- **Text zur Durchsicht**
.....

Ein junger türkischer Mann muslimischen Glaubens wurde verletzt nach einem Arbeitsunfall in einem Unfallkrankenhaus als Patient aufgenommen. Auf der Station musste er von der Transportliege in ein Bett transferiert werden. Das gestaltete sich sehr schwierig, da der Mann ununterbrochen stöhnte. Man wusste nicht, wo man ihn angreifen konnte, ohne ihm weh zu tun. Eine größere Verwandtschaft, die auf türkisch mit dem Mann redete, erschwerte eine Ziel führende Kommunikation und konzentriertes Arbeiten.
Die Lösung dieser schwierigen Situation war nicht nur, kompetent beim Transfer zu unterstützen (AEDL Sich Bewegen). Die Pflegenden bemühten sich, mit ihm in Dialog zu treten (AEDL Kommunizieren). Sie waren bestrebt, seine Schmerzäußerungen zu verstehen und zu beachten (AEDL Existenzielle Erfahrungen des Lebens). Die Stationsschwester übernahm die Angehörigenarbeit (AEDL Soziale Bereiche des Lebens sichern und gestalten).

.....

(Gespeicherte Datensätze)
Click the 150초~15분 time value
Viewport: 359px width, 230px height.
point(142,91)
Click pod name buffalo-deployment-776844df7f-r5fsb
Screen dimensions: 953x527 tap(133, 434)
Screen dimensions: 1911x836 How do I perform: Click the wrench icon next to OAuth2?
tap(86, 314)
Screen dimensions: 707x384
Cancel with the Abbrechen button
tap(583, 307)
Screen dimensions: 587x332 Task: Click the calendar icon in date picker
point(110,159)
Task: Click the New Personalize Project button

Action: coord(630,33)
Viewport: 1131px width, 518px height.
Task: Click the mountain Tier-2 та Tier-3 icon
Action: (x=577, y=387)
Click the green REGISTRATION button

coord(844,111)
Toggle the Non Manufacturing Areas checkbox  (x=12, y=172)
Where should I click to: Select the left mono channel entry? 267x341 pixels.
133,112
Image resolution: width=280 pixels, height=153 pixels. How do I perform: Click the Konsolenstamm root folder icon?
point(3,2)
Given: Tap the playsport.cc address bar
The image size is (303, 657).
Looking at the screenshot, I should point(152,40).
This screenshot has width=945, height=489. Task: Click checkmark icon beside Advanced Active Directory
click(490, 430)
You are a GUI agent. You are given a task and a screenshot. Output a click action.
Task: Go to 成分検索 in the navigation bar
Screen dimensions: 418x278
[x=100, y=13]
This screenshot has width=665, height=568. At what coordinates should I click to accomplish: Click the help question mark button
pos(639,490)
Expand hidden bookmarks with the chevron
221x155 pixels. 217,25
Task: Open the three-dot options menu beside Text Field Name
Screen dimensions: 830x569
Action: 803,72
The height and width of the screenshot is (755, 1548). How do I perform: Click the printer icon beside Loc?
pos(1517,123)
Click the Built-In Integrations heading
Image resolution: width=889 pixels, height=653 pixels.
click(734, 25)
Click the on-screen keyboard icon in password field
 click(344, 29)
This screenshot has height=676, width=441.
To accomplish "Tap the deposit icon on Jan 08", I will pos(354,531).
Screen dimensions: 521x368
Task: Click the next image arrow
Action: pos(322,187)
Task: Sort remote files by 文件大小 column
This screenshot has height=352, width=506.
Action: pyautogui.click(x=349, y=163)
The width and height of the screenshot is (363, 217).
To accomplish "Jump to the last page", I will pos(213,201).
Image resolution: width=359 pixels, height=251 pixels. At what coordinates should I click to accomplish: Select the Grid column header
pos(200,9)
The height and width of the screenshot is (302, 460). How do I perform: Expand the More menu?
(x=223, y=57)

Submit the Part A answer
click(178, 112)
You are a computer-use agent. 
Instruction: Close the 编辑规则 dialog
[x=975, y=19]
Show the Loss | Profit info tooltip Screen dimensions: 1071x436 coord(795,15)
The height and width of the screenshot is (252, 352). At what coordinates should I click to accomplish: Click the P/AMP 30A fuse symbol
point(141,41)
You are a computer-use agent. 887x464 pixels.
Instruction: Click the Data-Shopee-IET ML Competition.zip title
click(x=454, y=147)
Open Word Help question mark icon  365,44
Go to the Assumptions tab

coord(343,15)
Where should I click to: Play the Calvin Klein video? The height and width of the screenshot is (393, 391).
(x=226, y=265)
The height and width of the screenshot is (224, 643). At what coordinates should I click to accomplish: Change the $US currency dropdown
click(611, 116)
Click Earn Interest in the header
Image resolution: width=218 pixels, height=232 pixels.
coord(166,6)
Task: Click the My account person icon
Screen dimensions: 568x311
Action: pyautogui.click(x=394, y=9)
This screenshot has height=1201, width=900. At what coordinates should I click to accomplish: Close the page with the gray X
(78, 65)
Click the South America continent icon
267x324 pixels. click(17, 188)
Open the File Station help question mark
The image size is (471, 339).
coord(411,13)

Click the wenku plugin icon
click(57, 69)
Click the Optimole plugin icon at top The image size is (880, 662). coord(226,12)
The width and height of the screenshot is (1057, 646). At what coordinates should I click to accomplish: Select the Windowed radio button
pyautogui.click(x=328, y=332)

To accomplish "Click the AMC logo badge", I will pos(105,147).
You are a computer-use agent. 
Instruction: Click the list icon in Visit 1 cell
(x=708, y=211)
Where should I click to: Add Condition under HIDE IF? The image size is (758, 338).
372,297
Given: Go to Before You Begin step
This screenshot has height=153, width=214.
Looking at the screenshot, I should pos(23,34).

.....

- **Zu bearbeitende Aufgaben**
A - Wer übernahm laut der Fallschilderung die Angehörigenarbeit?
B - Schreiben Sie aus der Fallschilderung den Abschnitt ab, der bei den Worten „Ein junger türkischer“ beginnt und nach den Worten „und konzentriertes Arbeiten.“ endet.

- **Lösungen der Aufgaben**
A - Die Stationsschwester.

B -
Ein junger türkischer Mann muslimischen Glaubens wurde verletzt nach einem Arbeitsunfall in einem Unfallkrankenhaus als Patient aufgenommen. Auf der Station musste er von der Transportliege in ein Bett transferiert werden. Das gestaltete sich sehr schwierig, da der Mann ununterbrochen stöhnte. Man wusste nicht, wo man ihn angreifen konnte, ohne ihm weh zu tun. Eine größere Verwandtschaft, die auf türkisch mit dem Mann redete, erschwerte eine Ziel führende Kommunikation und konzentriertes Arbeiten.